# [EXERCISE PROMPT]
Continue the article on birth control methods and the risk of stroke and heart attack, starting after its final sentence.
(Beginning of EXERCISE TEXT)
Some Forms Of Birth Control Linked To Higher Risk Of Stroke & Heart Attack

Even if as a woman you are not yet at a point in life in which you are ready to have children, please be aware that if you choose pregnancy prevention by means of various birth control methods, there may significant health risks involved.

In a new study found in the New England Journal of Medicine, Danish researchers have found that some contraceptives carry a small risk of stroke and heart attack, depending on the method and type of hormone used.

So who is at risk based on these results?

The researchers’ findings suggest a higher risk of stroke in particular for women using vaginal rings, and possibly hormonal skin patches — though the second finding was based on a smaller group of women and could have been due to chance.

The researchers on the new study, led by Dr. Ojvind Lidegaard from Copenhagen University Hospital, crunched the records of 1.7 million Danish women — essentially the entire female population age 15 to 49 — to assess the potential dangers. The women, all without a history of heart disease or cancer, were followed from 1995 to 2010.

Each individual woman’s risk was small. One in every 4,700 women had a stroke each year and one in every 9,900 suffered a heart attack.
(End of EXERCISE TEXT)
(Beginning of ENTRIES PROVIDED)
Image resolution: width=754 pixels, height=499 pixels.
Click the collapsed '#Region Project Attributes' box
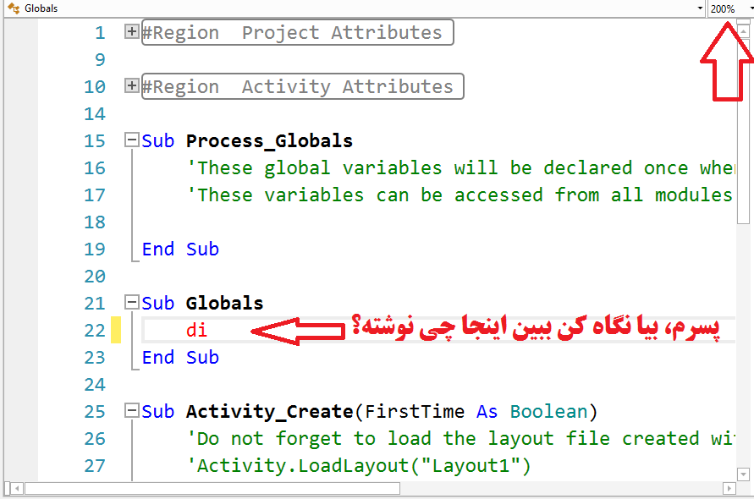(298, 33)
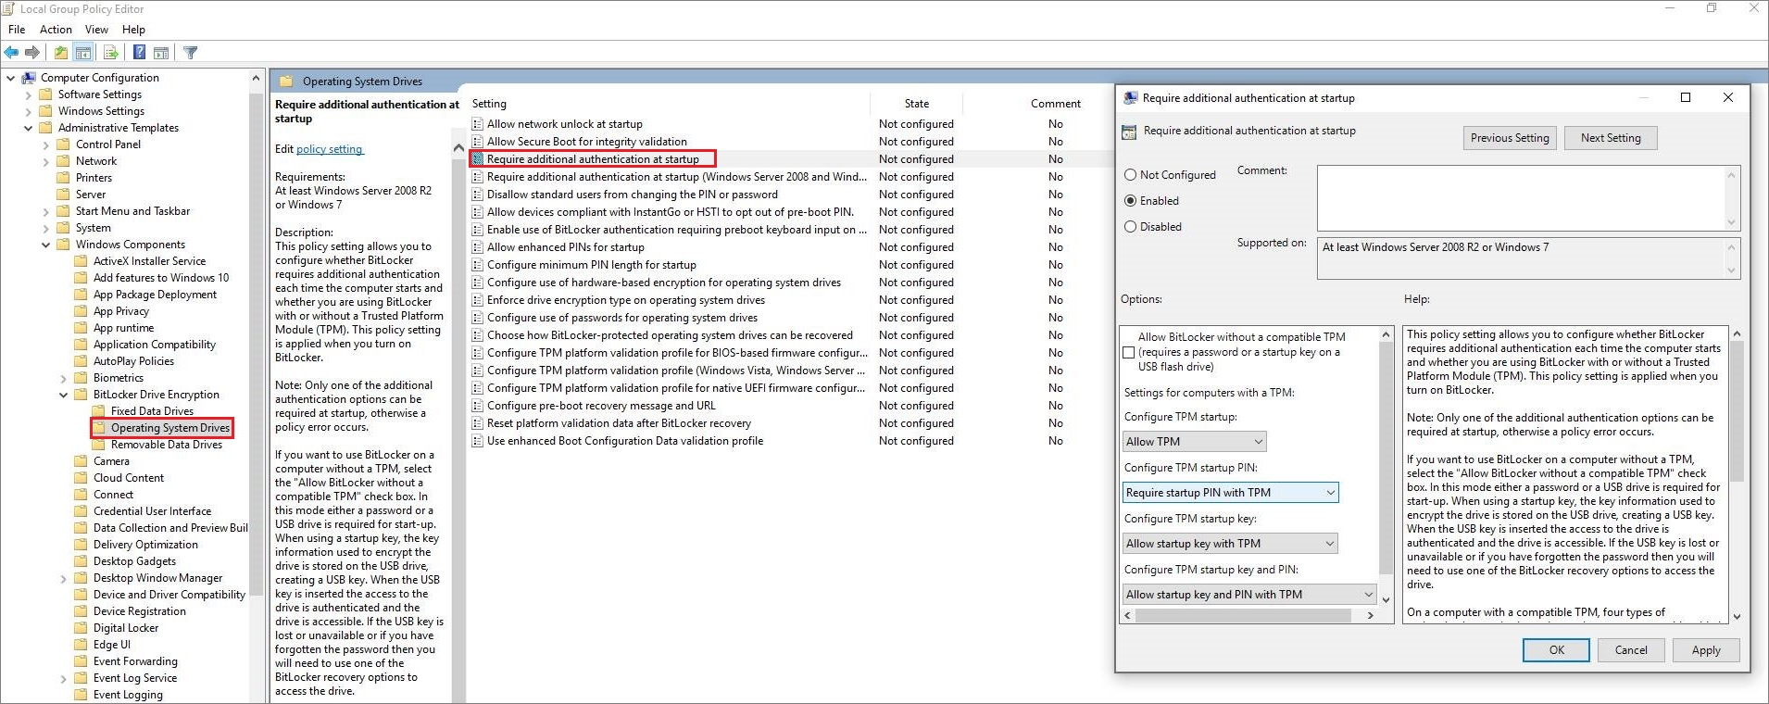Toggle Show/Hide Console Tree toolbar icon
Image resolution: width=1769 pixels, height=704 pixels.
click(83, 53)
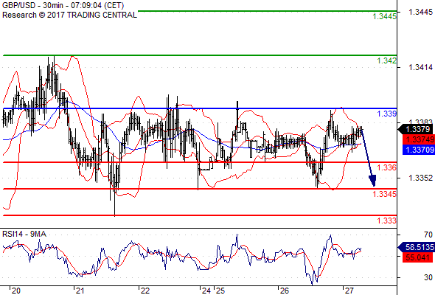
Task: Click the dark blue downward arrow head
Action: pos(372,181)
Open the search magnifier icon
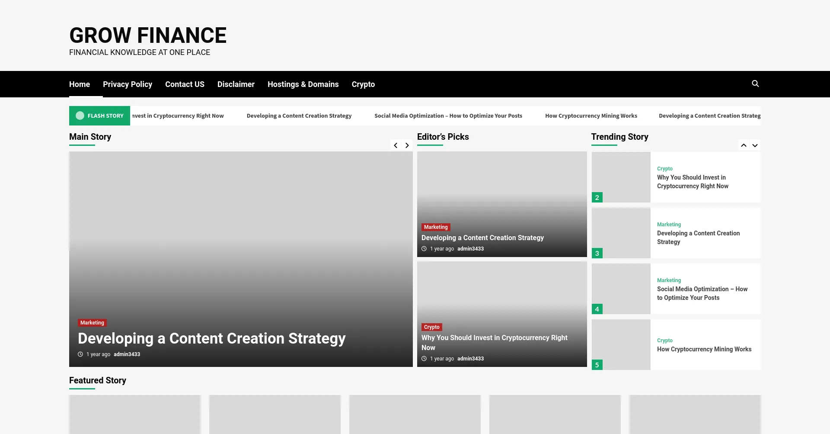Image resolution: width=830 pixels, height=434 pixels. 755,84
(End of ENTRIES PROVIDED)
# [RESPONSE]
Women taking contraceptive pills with a combination of estrogen and progestin tended to have a higher risk of stroke and heart attack than those not using hormonal contraception.

For some hormone combinations that difference could have been due to chance. But women using estrogen with norethindrone or desogesterel at certain doses, for example, had double the risk of both complications compared to non-users.

Dr. James Simon, a women’s health researcher at George Washington University in Washington, D.C. told Reuters Health other factors — such as the belief that a patch or a ring might be safer for women thought to be at risk — may explain the higher rate of stroke in that group.

Simon, who wasn’t involved in the new research, said the findings probably shouldn’t change how doctors prescribe birth control. The risks seen in the study, he said, pale in comparison to the risks of stroke, heart attack or death faced by women who get pregnant.

“None of the hormonal contraceptives studied… were associated with an excess risk of stroke that was unacceptable, considering their contraceptive and noncontraceptive benefits,” Dr. Diana Petitti of Arizona State University in Tucson wrote in an editorial accompanying the study.

Still, Simon said the new research “shows very little difference between the different pills for the same dose of estrogen, which will make women’s choices larger.”

Lidegaard told Reuters Health many women have used patches and rings “believing that these non-oral products could confer less risk. But this is definitely not the case.”

He said age is a key factor when considering risks.

“If you are 20 years old and you double your risk of (stroke), then you still have a very low risk because the absolute risk is so low,” he said. “On the other hand, if you are in the other path of reproductive age, especially in the 40s, you should consider not increasing your risk… further because it’s already increased due to your age.”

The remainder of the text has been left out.